Supplied material
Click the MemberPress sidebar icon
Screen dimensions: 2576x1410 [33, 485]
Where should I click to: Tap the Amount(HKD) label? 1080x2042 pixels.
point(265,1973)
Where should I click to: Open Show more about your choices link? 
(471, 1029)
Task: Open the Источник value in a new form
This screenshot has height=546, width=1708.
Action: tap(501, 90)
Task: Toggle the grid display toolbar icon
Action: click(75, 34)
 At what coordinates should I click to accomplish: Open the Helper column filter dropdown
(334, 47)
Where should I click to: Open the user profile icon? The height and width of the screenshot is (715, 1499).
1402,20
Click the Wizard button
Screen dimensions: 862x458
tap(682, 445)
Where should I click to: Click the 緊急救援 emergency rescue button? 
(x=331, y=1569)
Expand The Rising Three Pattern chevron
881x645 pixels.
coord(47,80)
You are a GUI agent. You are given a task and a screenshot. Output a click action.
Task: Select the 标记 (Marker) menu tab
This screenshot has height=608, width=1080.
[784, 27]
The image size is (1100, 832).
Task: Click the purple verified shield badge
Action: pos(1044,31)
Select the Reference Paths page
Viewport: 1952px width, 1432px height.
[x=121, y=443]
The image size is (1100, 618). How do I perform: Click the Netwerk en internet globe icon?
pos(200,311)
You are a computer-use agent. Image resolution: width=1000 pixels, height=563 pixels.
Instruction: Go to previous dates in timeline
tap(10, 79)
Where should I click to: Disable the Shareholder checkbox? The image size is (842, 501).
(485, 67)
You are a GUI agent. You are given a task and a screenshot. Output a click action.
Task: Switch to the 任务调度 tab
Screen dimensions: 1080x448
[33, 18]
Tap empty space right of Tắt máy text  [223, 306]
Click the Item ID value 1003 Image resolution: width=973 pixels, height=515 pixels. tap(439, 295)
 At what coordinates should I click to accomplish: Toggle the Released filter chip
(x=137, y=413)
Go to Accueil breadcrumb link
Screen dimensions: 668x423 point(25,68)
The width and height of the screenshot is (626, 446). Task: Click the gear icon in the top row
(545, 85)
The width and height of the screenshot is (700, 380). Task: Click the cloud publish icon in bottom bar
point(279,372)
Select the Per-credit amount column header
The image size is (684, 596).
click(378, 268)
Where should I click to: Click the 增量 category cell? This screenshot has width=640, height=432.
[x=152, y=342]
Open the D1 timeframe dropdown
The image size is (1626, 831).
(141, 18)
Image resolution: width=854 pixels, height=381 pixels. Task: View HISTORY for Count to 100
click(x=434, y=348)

Directions for this task
Put the part of the material that opens with the line containing "Where should I click to: Tap" and closes with the line containing "Action: click(75, 34)" into a Markdown table with columns headed Row and Line, numbering each row and leaving out blank lines.

Exercise response
| Row | Line |
|---|---|
| 1 | Where should I click to: Tap the Amount(HKD) label? 1080x2042 pixels. |
| 2 | point(265,1973) |
| 3 | Where should I click to: Open Show more about your choices link?  |
| 4 | (471, 1029) |
| 5 | Task: Open the Источник value in a new form |
| 6 | This screenshot has height=546, width=1708. |
| 7 | Action: tap(501, 90) |
| 8 | Task: Toggle the grid display toolbar icon |
| 9 | Action: click(75, 34) |